Nanni Moretti: "O cinema tem de ser visto numa sala de cinema"

O cineasta italiano de Tre Piani, das vozes mais lúcidas em Cannes, falou ao DN. Um cheirinho de uma entrevista a publicar quando o filme chegar às salas nacionais.

Este filme estava pronto para o Festival de Cannes de 2020 que não se realizou. Como é que lidou com toda esta antecipação? Thierry Frémaux, o diretor artístico do festival, até se espantou com a sua paciência...

Só pedi ao meu produtor para não me dizer os valores que a Amazon, a Disney Plus, a Netflix e essas plataformas ofereciam... O importante para mim é que Tre Piani fosse visto no cinema. Digo isto antes como espetador, muito mais do que cineasta. Para mim, o cinema tem de ser visto numa sala de cinema. Na Itália há um risco muito grande com as plataformas. Os produtores estão a receber muito dinheiro para colocar os filmes nas plataformas e encontram-se numa encruzilhada: ou continuam a receber todo esse dinheiro sabendo que vão ter um controlo paranoico ou, então, recomeçar a trabalhar com os autores de forma mais convencional para fazer cinema mais pessoal para os cinemas...

O plateau de um filme pode ser a sua casa?

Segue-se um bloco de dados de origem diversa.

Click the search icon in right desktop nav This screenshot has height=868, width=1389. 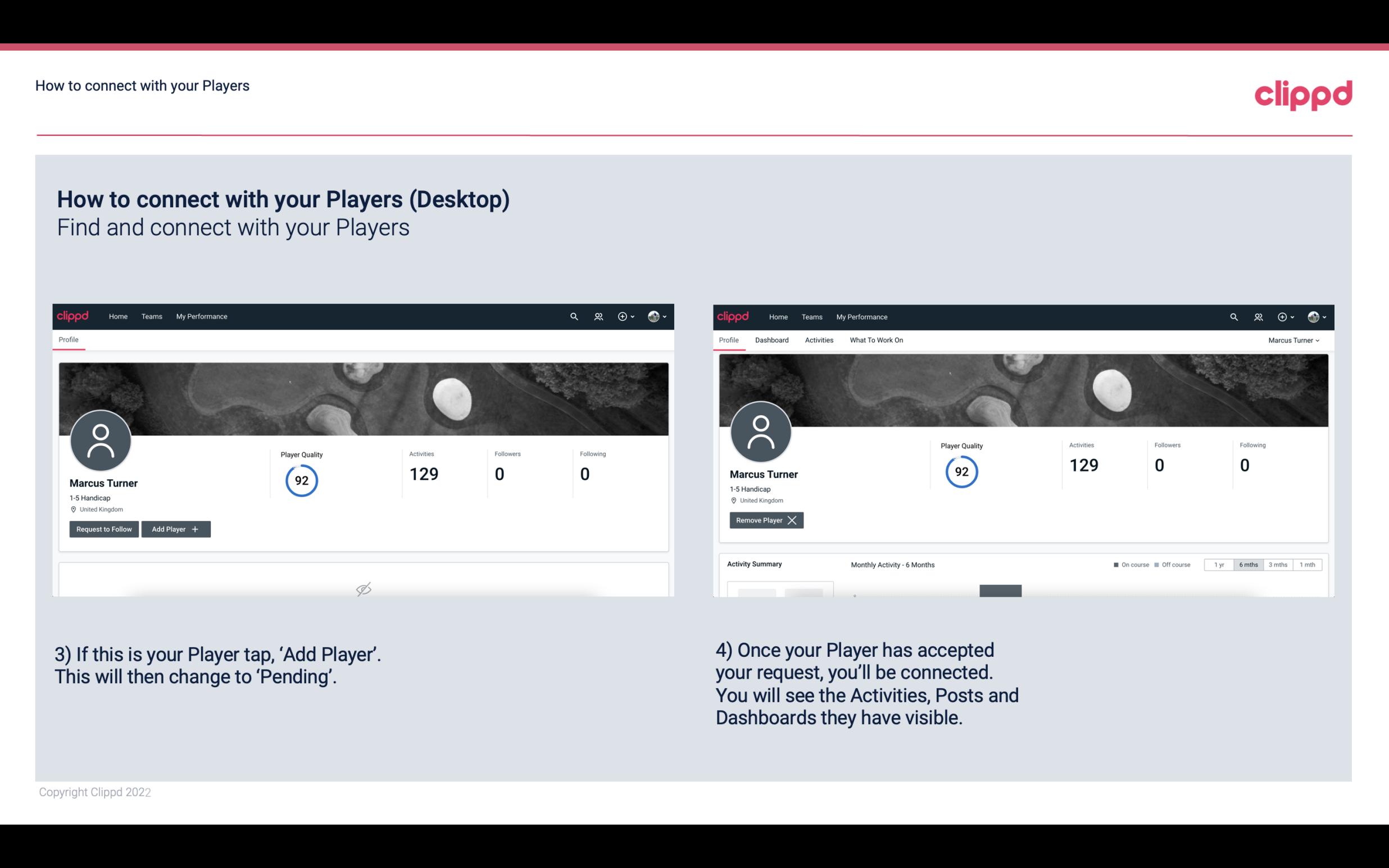pyautogui.click(x=1233, y=316)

Não, nunca: é o meu lugar de trabalho. Não me sinto mesmo em casa, mas desta vez algo aconteceu de novo: não me senti angustiado nas filmagens! Sabe, todas as rodagens deixam-me muitíssimo fatigado, não só no campo físico como no psicológico. Mal terminavam tinha a habitual sensação de alívio, de libertação, sobretudo porque na montagem sabia que iria trabalhar apenas como uma pessoa e não com umas cinquenta que me perguntam sobre tudo e mais alguma coisa. Com Tre Piani foi diferente, até fiquei com pena. Tive muito prazer em dirigir este filme! Foi a minha rodagem menos cansativa e angustiante. Antes dir-lhe-ia que tinha sido muito doloroso...

Tem o hábito de observar os vizinhos?

Já tive mais... Curiosamente, agora mudei-me para um prédio de três andares. Estou a gostar muito, é num local muito pacato de Roma, longe das ruas de passagem. Cada vez mais, percebo que sou um urbano, nunca poderia viver num outro lugar que não fosse uma grande cidade.

E fez um filme sobre a comunidade antes de saber que não poderíamos viver tanto em comunidade...

Sim, o filme foi terminado antes da pandemia. Agora ganhou uma certa atualidade. Esta é uma história que mostra que não podemos viver sem família e fora de uma comunidade.